_WORK REQUIRED_: Rewrite the entries below, swapping "screenshot" for "image" and keeping everything else the same. Begin at the line that has "Where should I", continue through the last entry, and omit the pictures.

** start MATERIAL FOR THIS EXERCISE **

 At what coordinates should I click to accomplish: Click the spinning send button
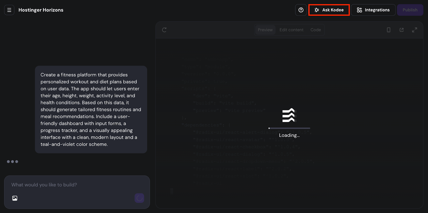pyautogui.click(x=139, y=198)
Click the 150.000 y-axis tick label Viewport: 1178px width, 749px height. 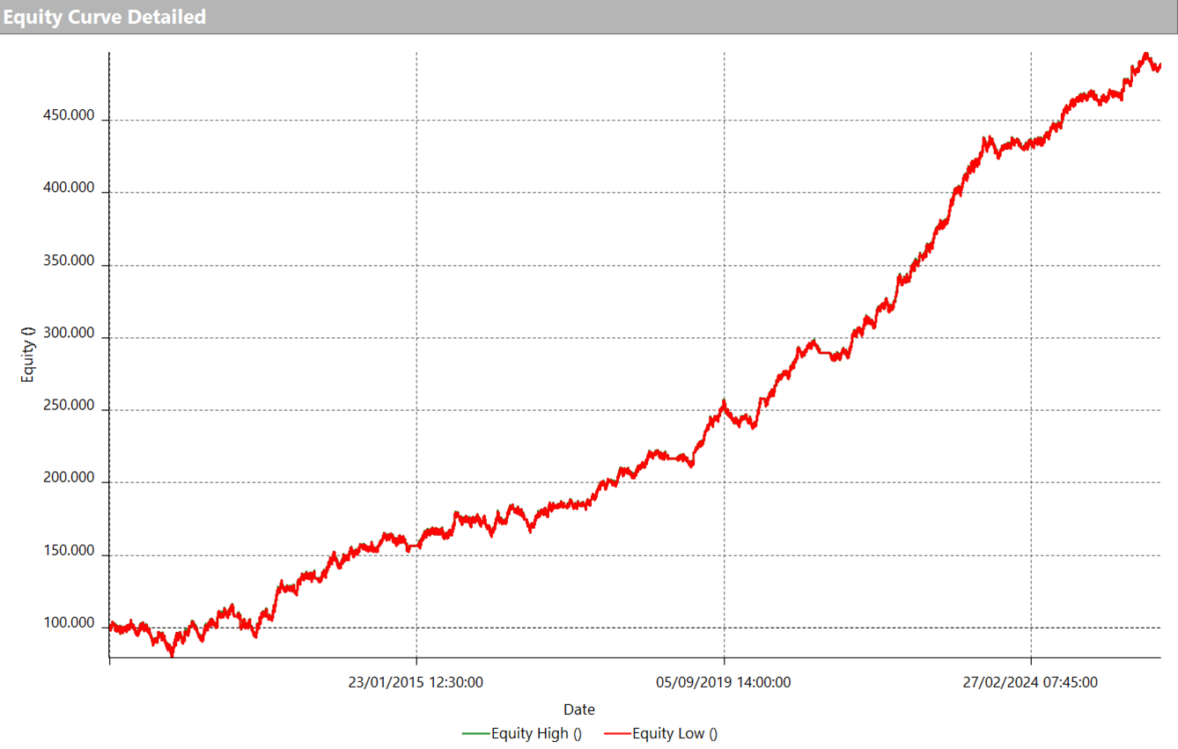tap(69, 551)
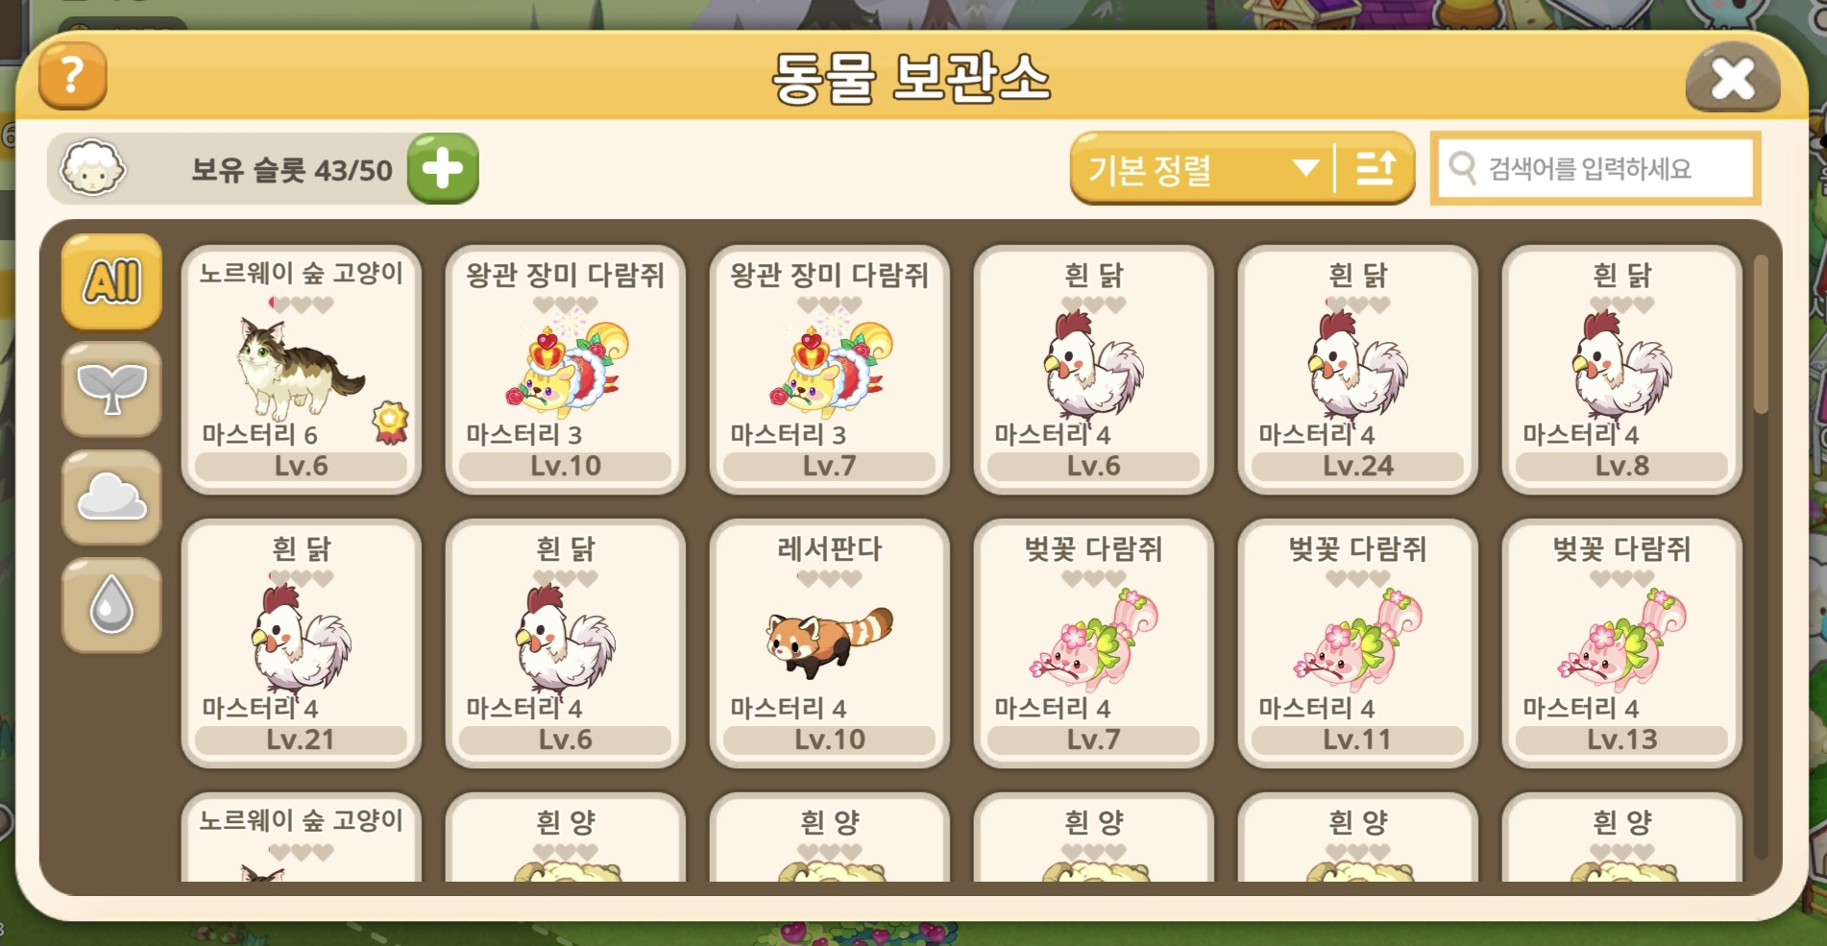
Task: Toggle the sort order direction icon
Action: pyautogui.click(x=1375, y=168)
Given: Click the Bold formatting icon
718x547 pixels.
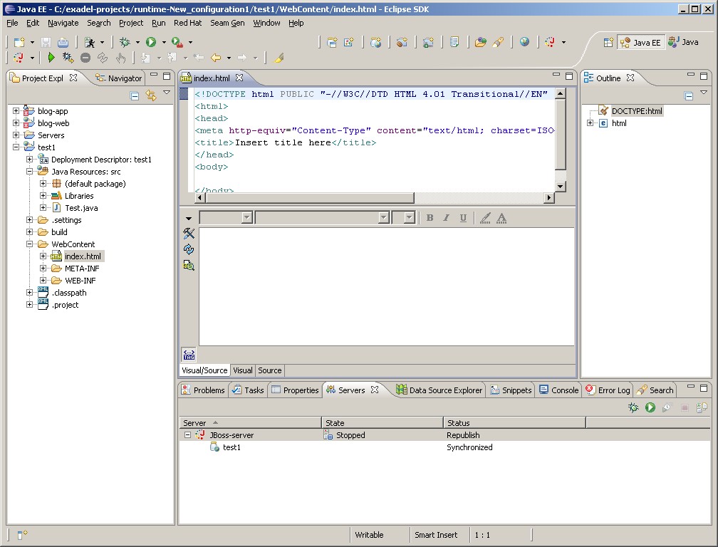Looking at the screenshot, I should 430,218.
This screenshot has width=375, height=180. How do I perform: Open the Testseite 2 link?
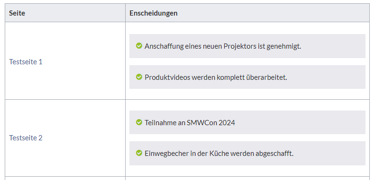point(26,138)
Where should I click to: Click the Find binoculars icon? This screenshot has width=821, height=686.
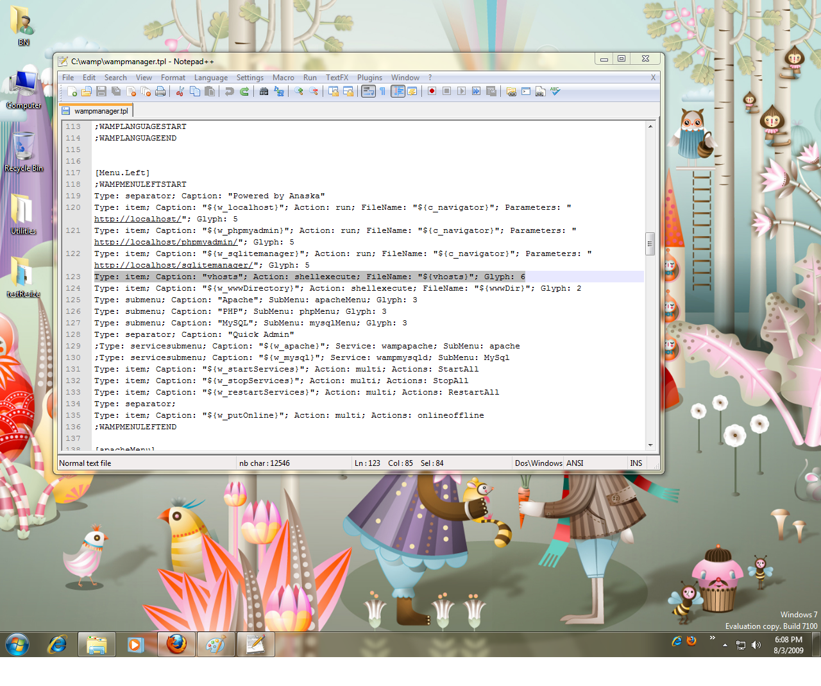point(264,92)
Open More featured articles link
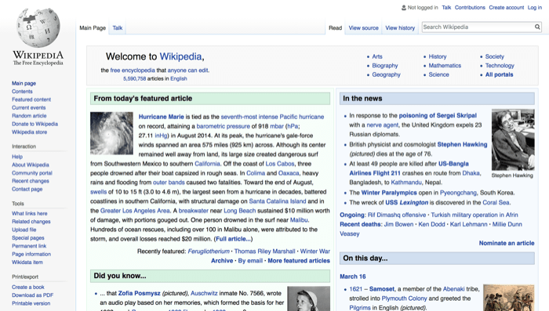 pyautogui.click(x=299, y=261)
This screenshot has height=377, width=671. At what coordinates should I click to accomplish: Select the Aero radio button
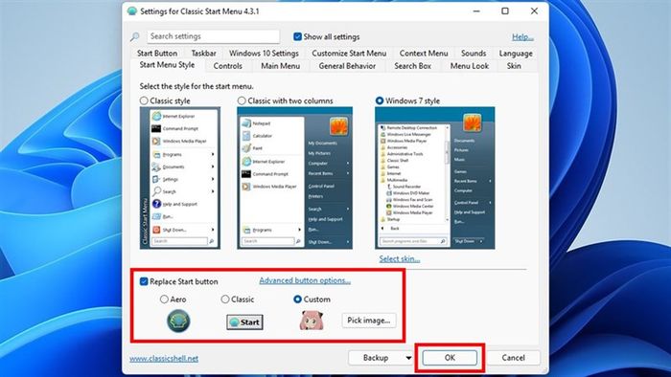click(x=164, y=299)
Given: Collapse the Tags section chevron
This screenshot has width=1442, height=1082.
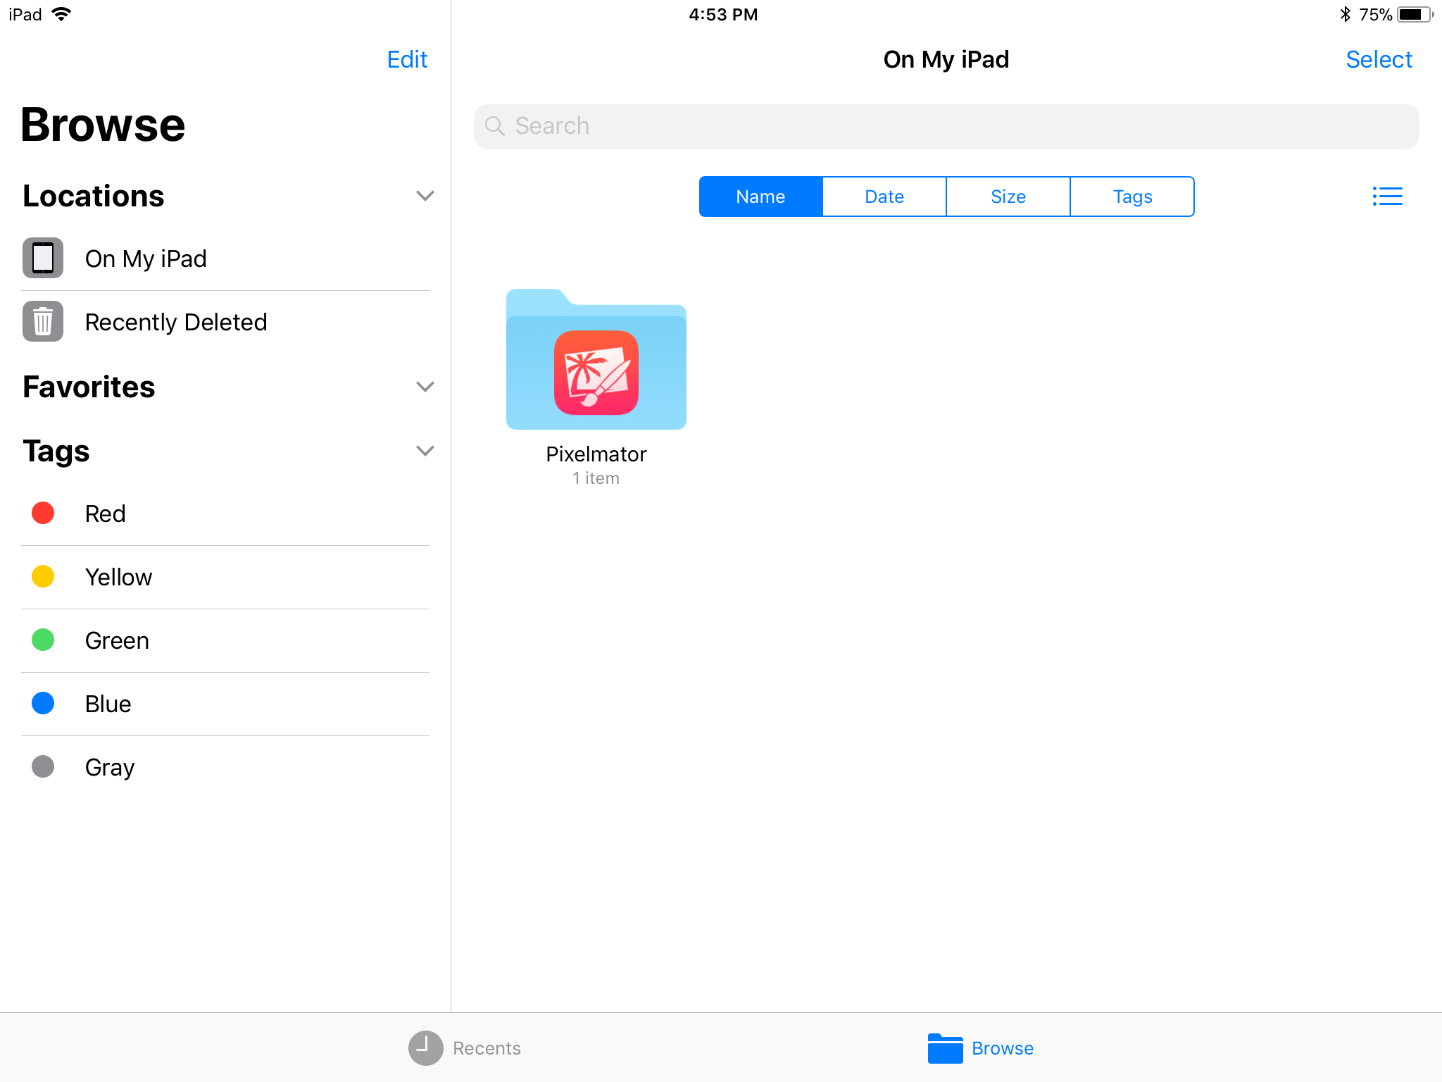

** end MATERIAL FOR THIS EXERCISE **

_OUTPUT BELOW_:
Where should I click to: Click the Find binoculars icon? This image has width=821, height=686.
point(264,92)
Open More featured articles link
 pyautogui.click(x=299, y=261)
This image has height=377, width=671. At what coordinates should I click to accomplish: Select the Aero radio button
click(x=164, y=299)
Given: Collapse the Tags section chevron
This image has width=1442, height=1082.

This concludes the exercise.